I have to acknowledge that I’m embedded in a process, which won’t even wait for a two-day rest break to be over. The work goes on around the clock. It doesn’t let up.
Actually this is not work. Writing is not work. Administering is work. Corresponding is work. Writing is paradise.
Guess what my mission is?
Today I experienced the epitome of conditioning and I saw it in the moment.
I caught myself preparing to board a bus that was headed in the wrong direction – back to the place I lived at and not to the place I live at now.
And it took a real shake of the head to wake me up from the seeming rightness of heading east instead of west. “Steve doesn’t live here any more.” Oh my heavens, yes.
That is deep unconsciousness, something so deeply accepted that it’s second nature and questioning it takes willpower. “No, I live down there.” No, you don’t. You live up here.
Then on the way home, I had a huge vasana go off, right in the middle of the bus. Naturally if you saw me, you wouldn’t know that anything was happening.
But inside of me, one of the really mammoth, core vasanas in my life had just exploded into life.
The recent email incident, which was only one of a number that happened last week (and has been sourced, by the way), triggered something deep and subterranean in me, something huge. And it chose the moment on the bus to show itself.
I call this a social vasana because it’s a vasana that’s triggered by social interaction. I really don’t want to take a page to relate it.
It tracks back to an incident in which I asked a biker, who lived across the street from me in Toronto, to turn his music down and instead of doing that he turned his speakers up and positioned them to project the sound right onto my front porch. And he did so for three months. The whole front of the building was totally unusable.
The police couldn’t help me. Nothing deterred him. Yada yada. Story is story.
Along came a second incident shortly after in which a really-large-sized plumber left a huge mess behind him which he simply added to when I protested.
Kathleen’s comment was that it was vasanas being flushed up by the increase in the Tsunami of Love.
This vasana is tied to a sense of powerlessness, humiliation, and it’s about as large a volcanic eruption as I can imagine happening in my life. If there’s another, I’m not aware of it.
The common thread that holds everything together is an imagined conflict between fairness and entitlement. Fairness usually exists except where one is entitled to break the rules. Everyone stands in line but the Queen of England is entitled to go to the head of the line. But, in our society, entitlement is rigorously scrutinized and often contested.

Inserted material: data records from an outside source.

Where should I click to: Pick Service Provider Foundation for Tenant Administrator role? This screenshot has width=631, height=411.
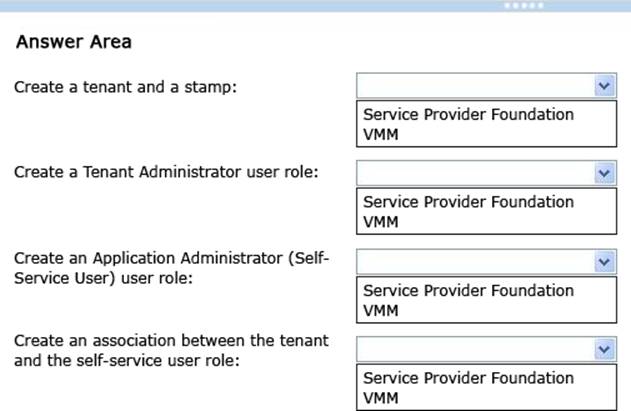click(468, 202)
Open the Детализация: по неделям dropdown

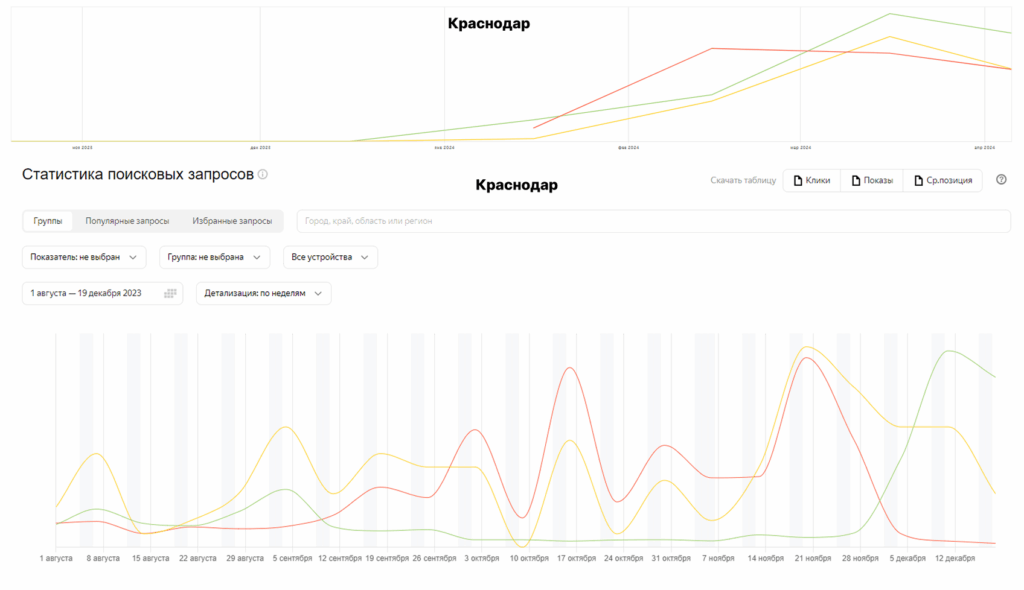pos(263,293)
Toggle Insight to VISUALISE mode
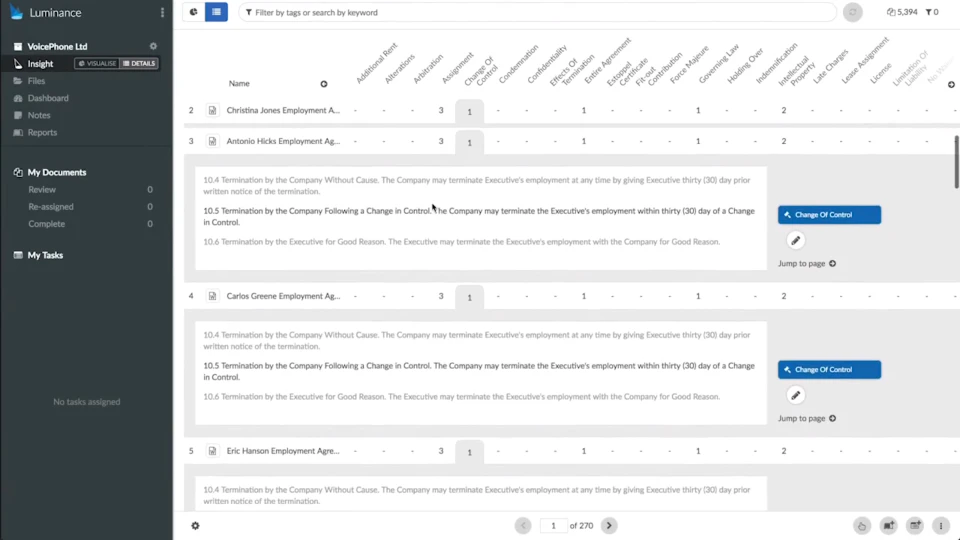The height and width of the screenshot is (540, 960). [97, 64]
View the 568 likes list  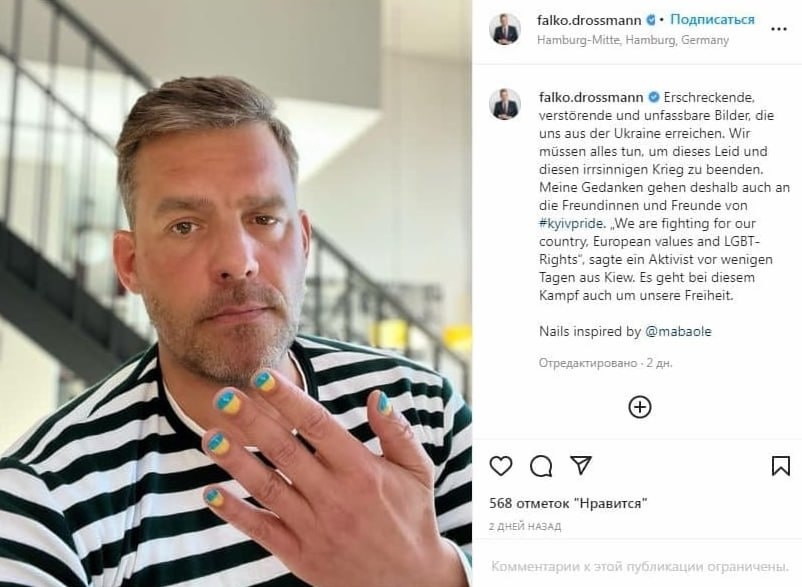(x=568, y=503)
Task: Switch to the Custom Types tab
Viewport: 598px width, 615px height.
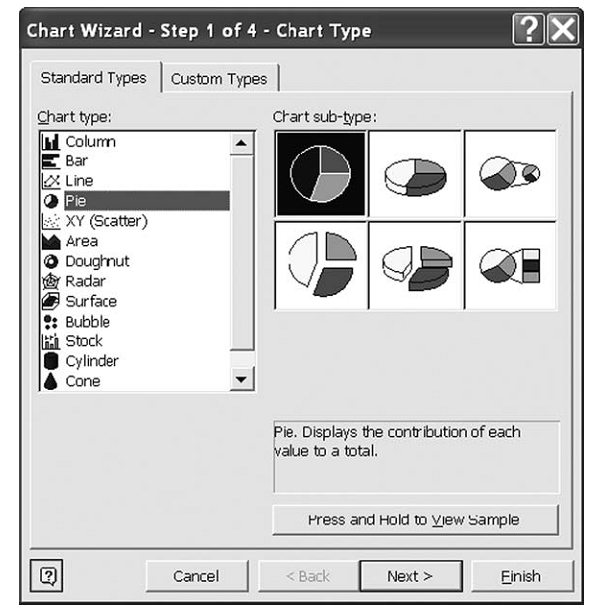Action: point(220,78)
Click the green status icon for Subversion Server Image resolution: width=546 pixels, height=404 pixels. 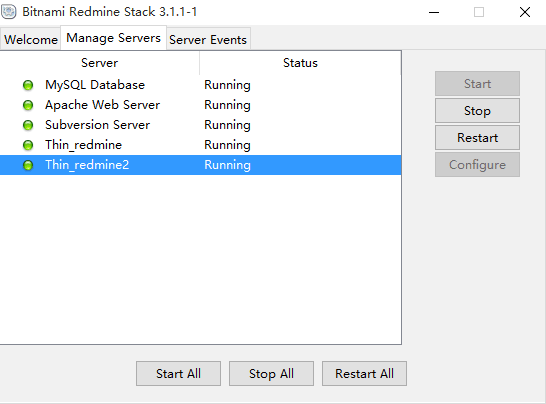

I spent my day wrestling with people in Christmas lineups over issues that turned on entitlement. It’s as if our senses of entitlement squared off against each other and had a go at it.
When my sense of entitlement and the original core issue became clear to me, the vasana blew. And it raged, though inside of me, until it was spent and then it left.
Yes, we are creators of our own feelings and moods. I created how I saw the biker and the plumber. I created how I reacted. I created what I did with the incident since that time. I create it governing my behaviour now. I create being crabby. I create myself being so frank that people want to start a fight with me. I create. I create. I am always creating.
A vasana is an interruption in well-being but that doesn’t mean it isn’t my creation. It is.
So now social vasanas are arising as we begin to work together.
I’m treating them the same way I did the intensely-personal ones – naming the feeling associated with it, allowing it to express itself fully, experiencing it completely and then letting it go.
Once I’ve really allowed the vasana full expression and full experiencing, I feel myself “stand down.” I begin to relax again and look around to see what damage I may have done while I’ve been deeply asleep and dreaming the vasana.
“Steve, wake up! Wake up! You’re having a bad vasana!”
I “return to myself.” No, the vasana is not who I really am. It’s what I created. But who and what I am is beyond all vasanas.
So as we begin to awaken to what might need to be done to build Nova Earth, as we gather in small groups and just see who’s out there, as we begin to feel each other out and see that not many people are interested in what we are, we wonder how we’re going to build Nova Earth together.
I don’t know. The story is unknown. We’re writing the manual as we speak.